Ela se aproxima e segura a mão onde está o envelope
_Não seja ingrata! Mimada! De onde você veio, pouco importa! O que você tem, o que você tem Alice, desde o inicio, é muito mais do que teria se não fossem eles!
Me assusto com o tom de voz da Jô, e lembro mais uma vez da médica pedindo o histórico dos meus familiares. Eu não tenho acesso a nada! E se precisasse?
Não tinha a ver com gratidão, mas... Eles me colocaram em um castelo, onde eles só veem o brilho, mas eu me sinto numa masmorra!Eu nem mesmo tenho coragem de dizer ao pai do meu filho, que ele formará uma família...Porquê ele também está inserido nisso, nesse poder mentiroso, onde apenas pouquíssimas pessoas manobram o jogo todo.
_Você não sabe nada do que eu sou! Talvez você saiba o que eu fui, enquanto não tomei consciência de que ... Olhei pra baixo , sem forças - Eu sou uma pessoa, Jô! - olho pra ela - E nem posso ser a primeira pessoa a ler uma carta com meu nome nela!
Ela solta minha mão
_Pense o que quiser, Alice! muitas meninas gostariam de ter o amparo, o cuidado, o amor, o privilégio que você tem! Você tem tratamento de princesa ! Você É a princesa deles...Não entende? - Ela endireita os óculos mais uma vez , indignada - Vou preparar o jantar.
E sai.
Ela não entende...Nem sei porquê tentei fazê-la entender.
Talvez, só precisasse encontrar uma forma de desabafar com alguém que pudesse ver as coisas pelo meu lado.
Mas era inútil!Não havia ninguém.
Eu nunca estive tão sozinha na vida.
_A propósito, sua mãe está esperando o embarque para retorno. Tentou contato com você, dei uma desculpa qualquer...- Elas esfrega a mão num pano de prato
_Minha mãe de volta...Ainda tem mais essa...
Abro a carta.
Muitas palavras carinhosas, detalhes de coisas que têm feito lá dentro, uma espécie de terapia pra ele, eu sei. Fala das fotos que recebeu da Sol, da saudades que sente da minha visita e da minha mãe. Que o aperto é tão grande que as vezes pensa que pode morrer, que seu coração não é mais forte como antes.
Uma lágrima escorre quente, ao ler nas letras a tristeza dele.
Eu me sinto presa, sem liberdade, sem privacidade...Imagina ele!
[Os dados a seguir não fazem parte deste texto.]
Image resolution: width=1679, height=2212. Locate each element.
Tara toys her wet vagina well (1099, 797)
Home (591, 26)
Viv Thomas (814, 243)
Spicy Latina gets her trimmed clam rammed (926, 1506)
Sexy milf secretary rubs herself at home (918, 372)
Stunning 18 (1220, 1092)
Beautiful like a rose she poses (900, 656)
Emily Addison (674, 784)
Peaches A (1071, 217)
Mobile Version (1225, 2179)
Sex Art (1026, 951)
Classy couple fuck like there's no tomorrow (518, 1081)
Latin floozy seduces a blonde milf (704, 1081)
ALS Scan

Há tantos anos numa jaula, longe da família, de uma cama confortável, de um dia inteiro no sol, um banho de piscina...
Viajo um pouco nesse sentimento que salta do papel, e me invade, se encontra com nossas formas distintas de prisão.
No trecho final, algo me surpreende.
"...Estou mais próximo de você do que possa imaginar!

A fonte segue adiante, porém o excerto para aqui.